I’ve come to the conclusion that it’s because it’s all I have of her. I don’t have the memories, I don’t have the lessons learned, I don’t have the relationship other people have or had with their mother. I have nothing of her, but the pain. The balloon at the top of this photo is a symbol for me that if I let go of the pain I will be sitting in an empty chair. I’ll disappear into a world of nothingness, more alone than before.
How do I let the pain (her) go?
For me, this has been one of the hardest things to do, that’s easier said than done. Mother’s Day I’m reminded of her, everyday I look in the mirror I’m reminded of her. I’m her daughter weather she wanted me or not. I have her fingers, her feet, her skin tone, her alcohol issues, her stubborn spirit. I am her. If I let her go, I let myself go.
Does this make sense to anyone?
Anyway, as the poem “Mother May I” says, “But if I let it go, what will I have? There are no memories to remember, no future, and no forever. I thought of saving a piece, folding it up and putting it away. Then I can take it out on a rainy day. Because then you will know I never forgot you. I never want you to think I forgot about you”
Who would have ever thought that out of the fog, into recovery being an adoptee this MOTHER WOUND would be so deep and a wound that is such a mixture of emotions filled with grief, loss and pain. Even if I try to let the pain go, and let her go the wound is still there.
MOTHER LESS is what I’ll always be.
That impacts every day of my life in it’s own way.

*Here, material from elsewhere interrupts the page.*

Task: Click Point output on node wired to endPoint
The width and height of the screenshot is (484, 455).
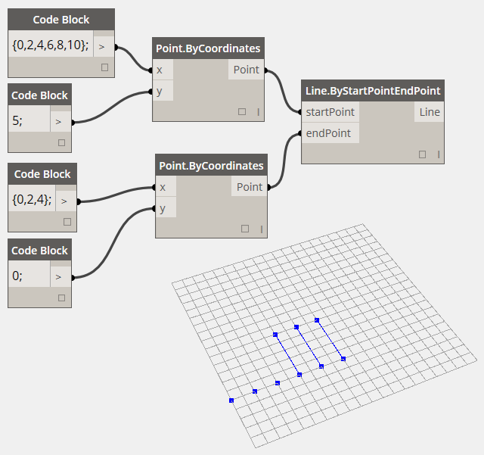Action: pos(249,187)
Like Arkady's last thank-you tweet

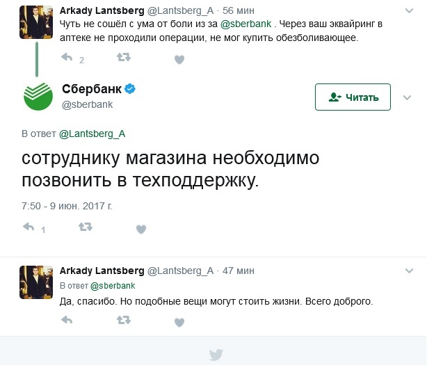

For me acceptance has been key, and that is acceptance of the pain as well. If I get on the bandwagon of “Being Healed” that will go against my acceptance of the pain and this journey and it will only hurt me more. Have I healed in some regards? Absolutely. I’ve grown and healed a lot over the years and I believe I will grow and heal some more. It’s taking out the expectation that one day I will be totally be healed is something that’s been extremely important in my journey. There is too much pain from all different angles to ever believe I will wake up healed one day. For me, learning how to navigate the triggers when they come and sharing my pain in my writings has been healing for me. Knowing I’m not alone by networking with my fellow adoptees has also been a important part of my journey. Validation has been critical to my acceptance and healing as well.
Because I have adoptee pain, it doesn’t mean I haven’t been able to find some beauty in my life. I have a million things I’m thankful for, and there are things I love about my life. There are things that bring me great joy, and comfort. Please don’t mistake my blog post as I’m someone sitting around mad, angry and mean all the time. That’s farthest from the truth. This happens to be part of my therapy, and part of my healing space. This is where I share my adoptee pain. #healingthroughwriting
Sharing my views on Adoptee Pain from my experience is something I’ve wanted to write about for some time now. For the adoptees reading, how have you handled your pain? How have you processed it? What has worked for you and what has that process been like for you?